The Senate of Ambrose Alli University, Ekpoma, rising from its emergency meeting, has magnanimously approved the extension of normal course registration on the portal for the 2023–2024 academic session by two weeks.
The Senate also approved the registration of courses for some students who paid school fees and participated in examinations in the 2022–2023 session but did not do so then.
The Senate called the emergency meeting following a peaceful protest at the university gate by some students requesting that they be allowed to register their courses, which they failed to do in the 2022–2023 session, and some law students over a ‘Proceeding’ list released by the Faculty of Law.
According to a memo issued and signed by the University’s Acting Registrar, Comrade Ambrose E. Odiase, after the meeting, “the Senate considered its extant rule that provides that only students with a CGPA of 3.0 and above in the Faculty of Law should proceed to the next level.
“This rule is to ensure that the university maintains its leading role of providing excellent and quality legal education for its students and to comply with the admission quota prescribed by the Council of Legal Education.
“Based on the response of students to the implementation of this rule and the appeals therefrom, the Senate magnanimously approved that a CGPA of 2.5 be used to determine those to proceed to the 300 level in the faculty for the 2022–2023 session only.
“The Senate also considered the extension of normal course registration for the 2023–2024 session and graciously approved that normal course registration in the university be extended for another two (2)-week period, i.e., from Thursday, June 6, 2024, to Thursday, June 20, 2024.
“The Senate hoped that students would seize the opportunity of this magnanimous extension to complete their course registration within the new window.”
On the issue of non-registration of courses by some students who paid school fees and participated in examinations in the 2022/2023 session, the Senate approved that “one) week be given for them to carry out the course registration formalities, through the ICT back end.”
The Senate further approved that “all other students experiencing difficulties in course registration should write to the Chairman of the Senate through their respective departmental boards of studies and faculty boards.
“These would be considered based on their individual merits. These requests must be made within the next two (2) weeks, from Thursday, June 6, 2024, to Thursday, June 20, 2024.”
Meanwhile, the management of Ambrose Alli University has described as completely false reports doing the rounds in some media that the students were protesting the alleged management’s “harsh policies.”
The university, through its Head of Corporate Communication and Protocol, Otunba Mike Aladenika, in a telephone interview with a cross section of journalists, said: “Issues canversed in the media are a far cry, overbloated and distant from the reality here and what the students were asking for.

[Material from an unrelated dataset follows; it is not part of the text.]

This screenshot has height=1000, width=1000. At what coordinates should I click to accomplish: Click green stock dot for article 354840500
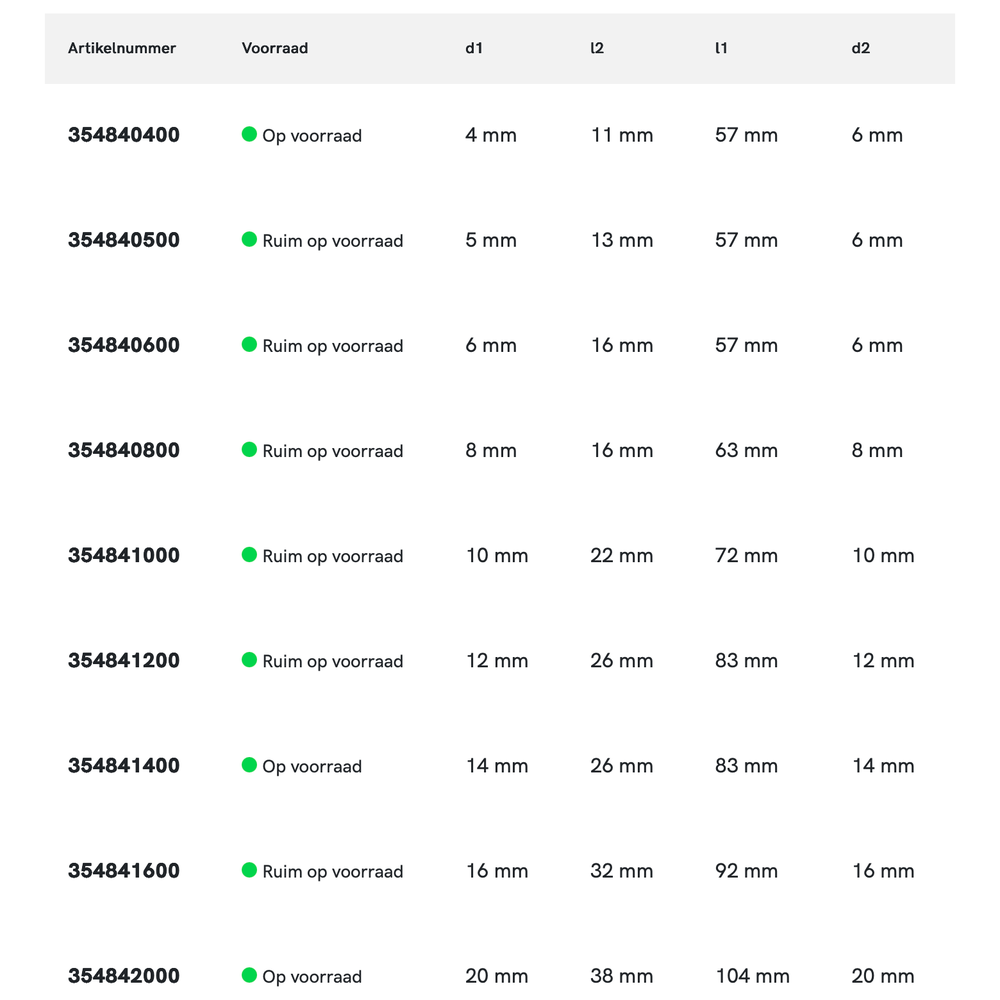tap(250, 239)
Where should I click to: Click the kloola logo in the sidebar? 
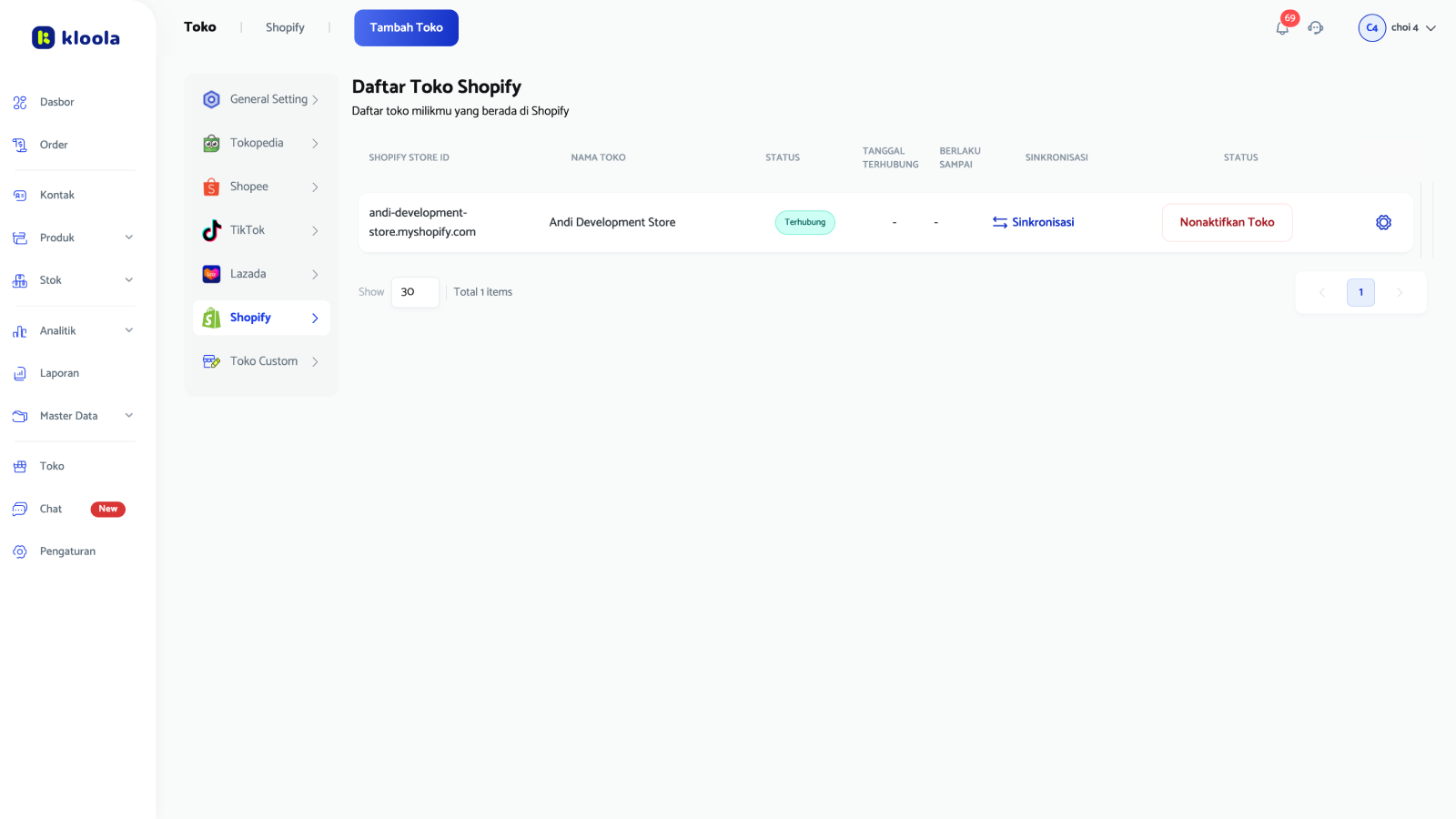coord(76,37)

“You can see from the resolutions of the Senate of the University that the university means well for its students. The protest was led by students who failed, through faults of their own, to follow through with the existing extant rules of the university, which they are conversant with, and those who had issues with the ‘Proceeding List’. On the course registration issue, while thousands of their mates in the university obeyed the deadlines, which were extended several times, and are not having issues, these ones didn’t. The university management met with their leaders several times prior to this protest, but they remained adamant and kept insisting that the university must turn the hand of the clock backwards and open the portal for them to register for a session that had already passed, with all its technical consequences.”
Otunba Aladenika lamented that from the reports in the conventional and social media on the protest that he had read so far, it had become clear that several interests had come into this matter and some people were adding fuel to the fire for their political benefits.
He singled out some reports that were coming even while the Senate was still meeting, inflaming passions, reporting non-existent “crisis” in the university, and the video where an unidentified person was talking about the university being purportedly closed by Governor Obaseki to favour a university allegedly owned by an alleged brother of the PDP governorship aspirant, Barrister Asue Ighodalo.
“This is madness taken too far! How could a protest by students translate to a governor, who was not even aware of the protest, closing down the university in the interest of a gubernatorial aspirant?”
Aladenika noted that for several months now, Ambrose Alli University has been enjoying peace.
“Academic activities have been going on smoothly here. Salaries are being paid regularly, the last one being the May salaries, which were paid to the university workers as early as May 24th.
“Our inaugural and other lectures have been going on smoothly. For more than a year, in fact, since May, 2022, we have had an uninterrupted academic calendar. We advise politicians to steer clear of our university and not use it as cannon fodder for their shenanigans and campaigns.
“This university is a peaceful place. Politicians should leave us alone.”
Otunba Aladenika enjoined members of the university community and the general public to disregard the said reports in their entirety.